La morte di James Levine, il direttore d'orchestra americano che fu direttore musicale della Metropolitan Opera di New York dal 1976 al 2018, licenziato a seguito di pesanti accuse di molestie sessuali, chiude simbolicamente un'era. La sua figura rimane molto compromessa, anche dopo che l'interessato e il Met raggiunsero un accordo non reso pubblico. Dibattere sul «si diceva, si sapeva», è poco corretto, ma per decenni il suo potere sembrava assoluto e al di sopra di tutto, fino alle circostanziate accuse dei musicisti che non erano né attricette in cerca di pubblicità né incapaci favoriti carrieristicamente.
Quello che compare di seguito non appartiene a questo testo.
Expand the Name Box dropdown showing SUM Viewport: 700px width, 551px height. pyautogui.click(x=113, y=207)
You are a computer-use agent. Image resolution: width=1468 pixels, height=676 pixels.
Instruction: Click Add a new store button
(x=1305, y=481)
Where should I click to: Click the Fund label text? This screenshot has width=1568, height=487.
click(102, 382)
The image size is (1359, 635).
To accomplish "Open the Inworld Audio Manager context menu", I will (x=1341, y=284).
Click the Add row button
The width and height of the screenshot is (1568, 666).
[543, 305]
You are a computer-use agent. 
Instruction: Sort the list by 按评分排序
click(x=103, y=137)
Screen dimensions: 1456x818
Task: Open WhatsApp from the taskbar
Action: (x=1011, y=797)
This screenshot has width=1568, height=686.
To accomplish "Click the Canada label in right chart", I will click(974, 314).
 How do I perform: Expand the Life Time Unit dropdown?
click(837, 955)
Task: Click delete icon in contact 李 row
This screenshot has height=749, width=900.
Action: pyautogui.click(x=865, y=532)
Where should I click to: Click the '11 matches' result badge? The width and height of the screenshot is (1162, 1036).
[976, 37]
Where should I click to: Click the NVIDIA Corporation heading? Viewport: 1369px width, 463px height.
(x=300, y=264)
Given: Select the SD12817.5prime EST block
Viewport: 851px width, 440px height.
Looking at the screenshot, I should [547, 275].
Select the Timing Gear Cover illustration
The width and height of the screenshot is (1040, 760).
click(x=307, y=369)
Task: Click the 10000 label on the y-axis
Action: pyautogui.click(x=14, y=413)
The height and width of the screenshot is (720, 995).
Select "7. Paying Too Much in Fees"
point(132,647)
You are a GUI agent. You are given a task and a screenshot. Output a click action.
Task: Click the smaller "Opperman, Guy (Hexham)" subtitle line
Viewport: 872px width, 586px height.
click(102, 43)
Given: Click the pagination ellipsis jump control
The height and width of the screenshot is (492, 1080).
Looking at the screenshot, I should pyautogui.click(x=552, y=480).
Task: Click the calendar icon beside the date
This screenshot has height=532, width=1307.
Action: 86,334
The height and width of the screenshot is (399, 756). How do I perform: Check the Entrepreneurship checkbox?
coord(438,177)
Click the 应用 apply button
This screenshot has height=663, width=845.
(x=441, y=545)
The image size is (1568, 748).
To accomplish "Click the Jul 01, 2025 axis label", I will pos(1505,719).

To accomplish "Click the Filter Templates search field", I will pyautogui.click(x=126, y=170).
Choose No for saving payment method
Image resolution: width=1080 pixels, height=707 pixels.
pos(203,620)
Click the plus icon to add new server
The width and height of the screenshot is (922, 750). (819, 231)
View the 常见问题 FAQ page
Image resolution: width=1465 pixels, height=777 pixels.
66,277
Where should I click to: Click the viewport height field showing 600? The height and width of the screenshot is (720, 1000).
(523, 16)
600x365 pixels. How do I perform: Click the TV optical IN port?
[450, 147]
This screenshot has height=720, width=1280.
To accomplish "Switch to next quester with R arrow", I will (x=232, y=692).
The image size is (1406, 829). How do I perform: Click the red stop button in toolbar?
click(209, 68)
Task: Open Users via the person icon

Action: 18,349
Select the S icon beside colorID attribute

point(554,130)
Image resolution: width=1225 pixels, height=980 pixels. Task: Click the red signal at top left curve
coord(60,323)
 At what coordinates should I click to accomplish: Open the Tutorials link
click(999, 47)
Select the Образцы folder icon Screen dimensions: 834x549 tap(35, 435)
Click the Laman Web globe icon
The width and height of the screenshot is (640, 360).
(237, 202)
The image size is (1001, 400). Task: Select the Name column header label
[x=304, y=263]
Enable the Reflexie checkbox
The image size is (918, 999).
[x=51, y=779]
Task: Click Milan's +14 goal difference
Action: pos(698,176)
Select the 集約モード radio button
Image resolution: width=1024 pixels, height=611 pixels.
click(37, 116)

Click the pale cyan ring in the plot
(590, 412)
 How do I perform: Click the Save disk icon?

Non si può dimenticare che in questi mesi di pandemia, la Metropolitan Opera ha chiuso totalmente, mettendo i dipendenti in una situazione drammatica: è la dura legge del Grande Paese, straordinario nel disporre di somme faraoniche elargite dai Paperoni a stelle e strisce, come inesorabile davanti a tremiti di crisi o bilanci in rosso. Difficoltà che si erano già evidenziate ante-Covid.
È un ulteriore ironia della sorte che proprio quando il Met aveva trovato nel giovane canadese Yannick Nézet-Séguin la nuova guida galvanizzante, molti musicisti dell'orchestra che Levine aveva portato a un livello tecnico eccelso (insieme al Coro istruito da Don Palumbo) prima raggiunto a sprazzi - per intenderci quando salivano sul podio del Met alcune bacchette particolarmente carismatiche - si siano dovuti trasferire a vivere altrove o abbiano dovuto vendere beni per l'impossibilità di sostenere mutui e affitti inesorabili.
La storia fra il Met e Levine sembrava infinita, stante la sua capacità garantire un livello molto alto al repertorio italiano, tedesco e francese (si pensi alla grande ripresa del colosso di Berlioz, Les Troyens, con Placido Domingo, Tatiana Troyanos e Jessye Norman), evitando alla direzione del teatro, come nell'era di Rudolf Bing, di ricorrere a svariati direttori di importazione europea per coprire i repertori nazionali. Così Levine, rimasto senza rivali americani (Thomas Schippers morto prematuramente e Leonard Bernstein dedito al sinfonico) ha diretto al Met tutto il Verdi maggiore e Puccini, Mozart e Wagner, allestiti in produzioni sfarzose, spesso con la regia di Franco Zeffirelli o dell'abile Direttore della Produzione, John Dexter. Spettacoli che portavano al Direttore Generale Joseph Volpe assegni cospicui che oggi paiono appartenere a una sepolta epoca d'oro. Nel suo regno quarantennale Levine ha disposto delle voci migliori e meglio pagate in circolazione: su tutti il super tenore Luciano Pavarotti e il camaleonte Domingo, accanto a Leontyne Price e Renata Tebaldi nel loro autunno, all'astro di Renata Scotto che passava con la classe del suo belcanto al repertorio verista: Bohème, Manon Lescaut (regista Gian Carlo Menotti), Francesca da Rimini (regista Piero Faggioni), Andrea Chénier. Senza dimenticare la valorizzazione di voci americane: Kathleen Battle, Aprile Millo, Florence Quivar, Cheryl Studer, Samuel Ramey.
Levine aveva studi da fuoriclasse: suonava splendidamente il pianoforte, appreso da Rudolf Serkin e Rosa Levinne, e si era perfezionato in direzione d'orchestra come assistente del tiranno di Cleveland, George Szell.
Sapeva preparare uno spettacolo d'opera in tutte le sue componenti, cosa sempre più rara fra le bacchette che passano più tempo in aereo che a provare in teatro. Ai posteri lasciamo le sentenze: a miglior memoria rimangono decine di video-opere e incisioni. Saranno sufficienti ad alleggerire il cuore del defunto davanti al Dio Toth?